6 de dezembro de 2018 às 11:43

Na briga pela presidência do Senado, nome de Fernando Collor desponta como possível solução [1] Comentários | Deixe seu comentário.

A eleição para presidente do Senado foi assunto discutido nas rodas poderosas da justiça ontem à noite em São Paulo, no lançamento do livro do advogado potiguar Robson Maia.

Todo mundo sabe que todo mundo sabe que o MDB não quer largar o osso, e apesar do recado popular das urnas, que mandou políticos tradicionalíssimos para casa, o partido quer continuar com a máxima de que a legenda com maior representação na Casa, terá a garantia de presidir a Casa.

Vale ressaltar que o atual presidente do Senado, Eunício Oliveira (MDB), que poderia ser candidato à reeleição, não se reelegeu senador e ficará sem mandato a partir de janeiro.
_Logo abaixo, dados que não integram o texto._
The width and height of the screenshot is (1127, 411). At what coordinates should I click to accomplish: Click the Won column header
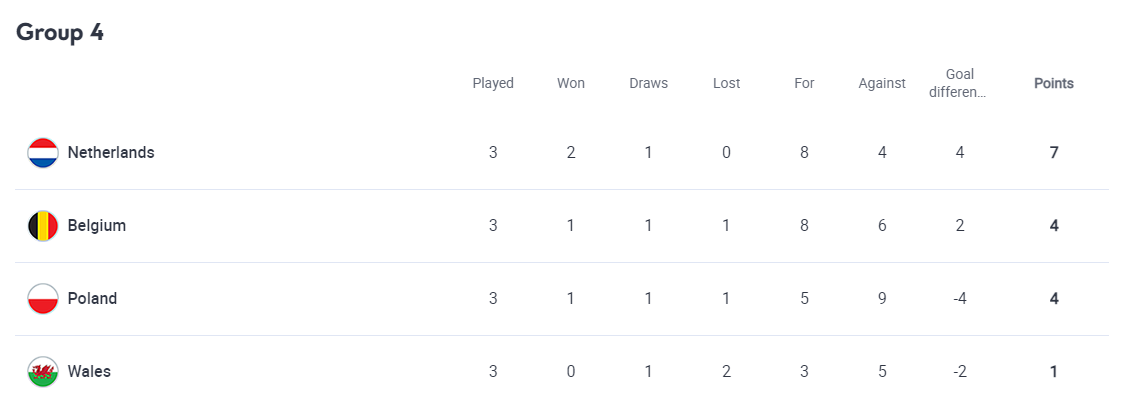click(571, 84)
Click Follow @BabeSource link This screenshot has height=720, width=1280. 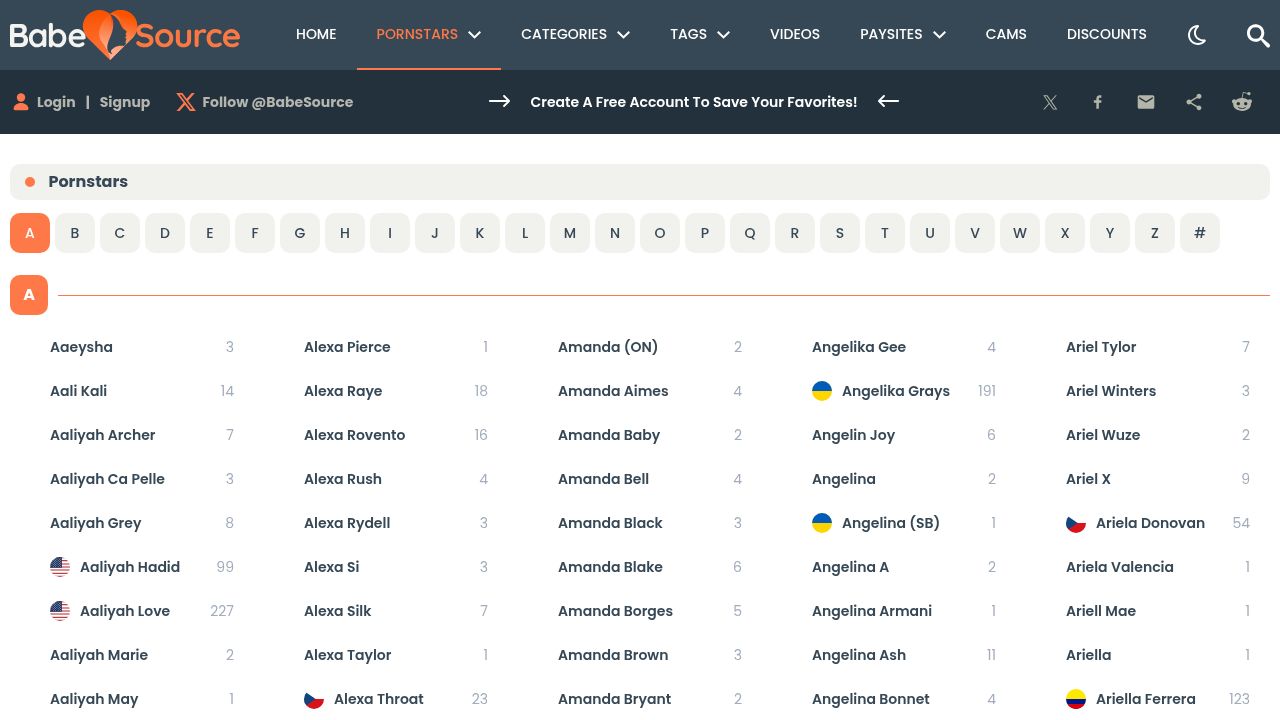265,102
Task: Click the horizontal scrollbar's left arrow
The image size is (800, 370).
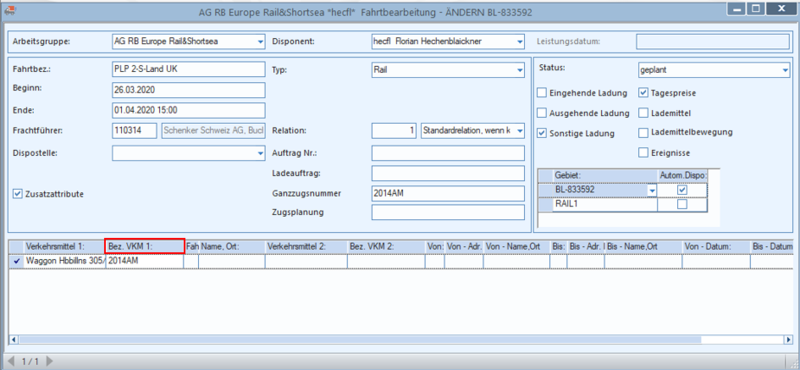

A máxima do maior representante presidir o Senado é antiga, e o MDB no Senado não quer dar o F5 necessário para as mudanças adotadas pelo povo.

E o ‘eterno presidente’ Renan Calheiros, que já chegou até mesmo a renunciar à presidência para se livrar de cassação por improbidade, depois voltou ao comando do legislativo, quer voltar a ser o presidente.

Senador mais bem votado por São Paulo, o Major Olímpio, do PSL do presidente Bolsonaro, quer entrar na disputa.

Mas teme que, no voto secreto, os “devedores de favores” paguem com votos a Renan e ele volte para a presidência.

E no lançamento do livro de Robson Maia, ontem em São Paulo, um nome era discutido como possível solução entre o MDB e o PSL: o do senador Fernando Collor de Mello, do PTC.